My understanding is that the Optane doesnt have a RAM cache to keep alive and is very fast, so the writes are almost atomic so it doesn’t need PLP as much as regular SSDs. I know the higher end enterprise Optanes have real PLP, but they are also very expensive. But I found a “open box” deal on this Optaine 900p and grabbed it.

Also, my understanding is that if the SLOG device fails, ZFS just reverts to writing the ZIL to the ZIL space reserved on the data vdev.

NickF1227 · May 3, 2024, 12:53am

For home/lab use and things like that, I’ve been buying up and hoarding Optane every few months, the little 118GB and 54GB enterprise-grade ones. These do have “Enhanced” Power Loss Protection
Intel® Optane™ SSD P1600X Series

Intel Optane P1600X 118 GB Solid State Drive M.2 2280 Internal SSD PEK1A118GA01 735858481557 | eBay
I’d probably use one as a SLOG for the right build/use. As for not having PLP, for your homelab its probably fine? But that’s a risk you’re just going to have to be aware of.

That understood, I don’t see the harm in using a 900p for a SLOG. I actually have a 280gb one of those as well, and it’s on my list of things to tinker with.

Of course, insert PSA you should buy a drive with proper PLP, like the P4801X. Which, unfortunately, is still only available from Chinese vendors for reasonable prices.
INTEL 375GB SSD DC P4801X OPTANE M.2 22110 PCIE X4 SSDPEL1K375A01 60DWPD 41PBW | eBay

Even then, it’s sooo (like $1 a Gig vs $1.25 a Gig) close in pricing to P5800Xs on ebay right now, I’m not sure it worth the trouble of waiting 3 weeks to receive.
53M3R DELL Intel Optane P5800X 400GB U.2 NVME PCIE 2.5in SSD SSDPF21Q400GBT New | eBay

TLDR; 900s and 905s are probably better as data drives.

Yes.

Whattteva · May 3, 2024, 1:31am

This is true, but data loss isn’t the reason why I mentioned it.
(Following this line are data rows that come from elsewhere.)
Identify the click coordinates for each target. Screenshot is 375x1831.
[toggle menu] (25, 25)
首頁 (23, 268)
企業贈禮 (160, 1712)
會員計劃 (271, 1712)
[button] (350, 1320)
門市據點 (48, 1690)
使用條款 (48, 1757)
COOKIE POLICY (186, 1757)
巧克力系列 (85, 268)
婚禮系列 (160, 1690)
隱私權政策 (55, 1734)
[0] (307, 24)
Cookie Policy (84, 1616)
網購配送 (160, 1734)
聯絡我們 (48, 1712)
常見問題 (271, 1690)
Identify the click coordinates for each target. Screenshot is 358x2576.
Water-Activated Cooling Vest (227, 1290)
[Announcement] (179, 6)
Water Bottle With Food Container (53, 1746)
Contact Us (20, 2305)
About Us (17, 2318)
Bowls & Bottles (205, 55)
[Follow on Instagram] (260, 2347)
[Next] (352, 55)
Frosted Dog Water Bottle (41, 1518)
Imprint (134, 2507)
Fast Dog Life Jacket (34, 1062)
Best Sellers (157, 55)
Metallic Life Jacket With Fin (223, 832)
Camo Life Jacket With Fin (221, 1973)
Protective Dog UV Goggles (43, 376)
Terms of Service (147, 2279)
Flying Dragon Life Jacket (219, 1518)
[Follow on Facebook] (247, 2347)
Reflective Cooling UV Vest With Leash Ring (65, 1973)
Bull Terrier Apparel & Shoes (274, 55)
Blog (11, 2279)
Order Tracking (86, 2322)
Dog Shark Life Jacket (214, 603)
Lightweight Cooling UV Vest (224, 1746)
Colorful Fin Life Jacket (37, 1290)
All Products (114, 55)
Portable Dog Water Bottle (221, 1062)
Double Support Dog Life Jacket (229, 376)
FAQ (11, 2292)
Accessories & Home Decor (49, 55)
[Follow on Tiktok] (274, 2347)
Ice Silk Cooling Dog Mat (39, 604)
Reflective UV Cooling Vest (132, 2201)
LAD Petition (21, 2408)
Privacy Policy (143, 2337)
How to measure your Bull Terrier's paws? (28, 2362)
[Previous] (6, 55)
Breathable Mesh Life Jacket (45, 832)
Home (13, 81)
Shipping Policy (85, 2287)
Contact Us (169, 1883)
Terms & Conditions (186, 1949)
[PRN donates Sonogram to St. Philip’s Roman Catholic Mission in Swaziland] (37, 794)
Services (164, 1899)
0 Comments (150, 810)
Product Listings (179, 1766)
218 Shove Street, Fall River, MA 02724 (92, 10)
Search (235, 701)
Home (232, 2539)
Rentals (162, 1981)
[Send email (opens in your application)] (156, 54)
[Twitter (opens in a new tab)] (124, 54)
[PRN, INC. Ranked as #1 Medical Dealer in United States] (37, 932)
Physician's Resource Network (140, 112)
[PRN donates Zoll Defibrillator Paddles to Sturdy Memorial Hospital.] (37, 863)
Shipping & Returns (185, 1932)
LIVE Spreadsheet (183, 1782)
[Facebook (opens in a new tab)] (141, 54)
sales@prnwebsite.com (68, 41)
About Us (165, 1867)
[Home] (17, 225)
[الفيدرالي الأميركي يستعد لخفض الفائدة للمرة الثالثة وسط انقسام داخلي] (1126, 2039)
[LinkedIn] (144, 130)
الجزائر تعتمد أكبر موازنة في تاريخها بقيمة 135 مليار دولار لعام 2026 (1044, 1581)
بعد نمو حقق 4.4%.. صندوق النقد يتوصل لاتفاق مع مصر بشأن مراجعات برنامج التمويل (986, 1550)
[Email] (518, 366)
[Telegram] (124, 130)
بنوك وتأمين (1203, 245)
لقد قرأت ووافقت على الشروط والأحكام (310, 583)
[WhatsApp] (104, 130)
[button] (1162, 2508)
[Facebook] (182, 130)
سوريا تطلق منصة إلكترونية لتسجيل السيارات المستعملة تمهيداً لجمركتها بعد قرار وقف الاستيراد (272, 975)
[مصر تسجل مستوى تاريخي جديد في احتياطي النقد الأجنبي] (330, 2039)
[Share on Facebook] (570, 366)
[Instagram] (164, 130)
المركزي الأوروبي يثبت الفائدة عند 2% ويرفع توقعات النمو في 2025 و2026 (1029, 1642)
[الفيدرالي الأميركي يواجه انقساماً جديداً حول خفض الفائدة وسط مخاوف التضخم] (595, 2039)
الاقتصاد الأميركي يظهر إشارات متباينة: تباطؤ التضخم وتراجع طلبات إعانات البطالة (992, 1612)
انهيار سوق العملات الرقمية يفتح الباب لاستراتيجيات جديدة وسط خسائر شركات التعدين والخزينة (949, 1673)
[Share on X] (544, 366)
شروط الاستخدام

It’s because in order for sync writes to actually be performant, it needs PLP. I didn’t mention it for the data safety, though that is partially why it’s required.

If you tried to use a device that doesn’t have it for sync writes (ie. cheap consumer drives), you will see sync writes CRAWL if you do any heavy sustained writes large enough to exhaust the write cache.

Just search for “slow sync writes” on Google, you can see a lot of people asking this question. Here’s one thread from Proxmox forums where the OP incorrectly thinks “any SSD = fast sync writes”, which he learned is obviously false the hard way.

Rand · May 3, 2024, 6:02am

There are a lot of cheaper offers from China like this one
375GB SSD INTEL P4800X U2 SSDPE21K375GA01 DWPD Solid State Drive Origial New | eBay .

I bought a few from this guy a couple of months back and they all are fine.
Working well, warranty is valid, performance checking out, ESXi didnt complain either (for VSAN), so pretty happy with them.

That said, never had an issue with a 900p as slog either

etorix · May 3, 2024, 8:14am

Great price! But a disassembler near me has 400 GB and 800 GB Dell-rebranded Optane DC P5800X for 399,- E and 599,- E.